COMP4300/6430 2009: Laboratory 6
Unix System V IPC and MPI-2 RMA
The aim of this lab is to give you a basic introduction
to use of Unix System V Interprocedural Communication (IPC) operations
and also to MPI-2 Remote Memory Access.
All the code for todays lab is available on Fremont
in /tmp/COMP4300. Copy this and untar it as follows:
cp /tmp/COMP4300/lab6.tar .
tar -xvf lab6.tar
Type make to build all the executables. For the purpose of todays lab
you should run all tests interactively.
There are four parts to this lab
- Part 1: concerns use of shared memory segments
- Part 2: concerns use of semaphore arrays
- Part 3: involves using both the above to
parallelise the heat distribution problem.
- Part 4: concerns use of MPI-2 RMA with the
active window model.
PART1: Unix System V Shared Memory Segments
Program
shmem_sum.c computes the sum of
integers from 0 to MAXSUM (ie 0+1+2+3+4....MAXSUM). The calculation is
first performed sequentially so we know the correct result. The
calculation is then performed in parallel using:
- fork to spawn multiple processes
- shared memory segments (shmget) to hold partial sums and
to communicate those values back to the master process
- waitpid to enforce synchronization at the termination of a
child process
Currently the code is computing the entire sum on each process. Start
by running the code and making sure that you understand how it works.
Shared memory segments allow two or more processes to share a given
region of memory. A process creates a shared memory segment using
shmget(). Processes with proper permission can perform various control
functions on the shared memory segment using shmctl(). Once created, a
shared segment can be attached to a process address space using shmat(). It
can be detached using shmdt(). The attaching process must have the
appropriate permissions for shmat(). Once attached, the process can
read or write to the segment, as allowed by the permission requested
in the attach operation. A shared memory segment is described by a
control structure with a unique ID that points to an area of physical
memory. The identifier of the segment is called the shmid.

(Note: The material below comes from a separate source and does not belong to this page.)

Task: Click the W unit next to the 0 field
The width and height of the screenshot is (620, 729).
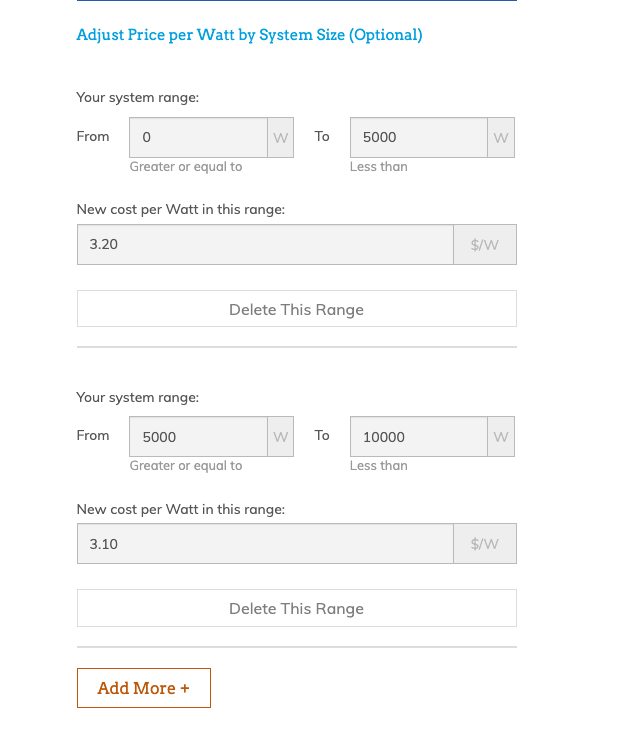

In some ways allocating a shared memory segment is like malloc'ing a
region of memory. However in contrast to malloc, the shared memory
segment is maintained by the kernel and unless you specifically
removed it, it will persist after your process dies. Not surprisingly
this causes some problems for system administrators! The command
ipcs can be used to determine what InterProcess Communication
(IPC) resources you have
allocated.
- Use ipcs -m to examine whether you have shared memory
segments remaining on the system.
- Use ipcrm -m "shmid" to remove them (where
"shmid" is the id number printed out by the ipcs
-m command).
In
shmem_sum.c the shared memory segment is removed by the
master process at the very end of the program in the
shmctl
call. If you comment out this
line and run the code, then do an
ipcs -m you will see that
you have a remaining shared memory segment. You will now need to
use
ipcrm -m "shmid" to remove it!
- Modify shmem_sum.c such that partial sums are evaluated by each
process and the results are summed together by the master thread
after the children have terminated. Have the master process
printout the maximum partial sum and iam value of the process that
evaluated the maximum partial sum.
PART2: Unix System V Semaphores
Like shared memory segments Unix provides semaphores that are created by
the kernel, can be manipulated by a variety of different processes,
and persist after process termination unless they have been explicitly
removed. (You can again use the ipcrm command with the -s option.)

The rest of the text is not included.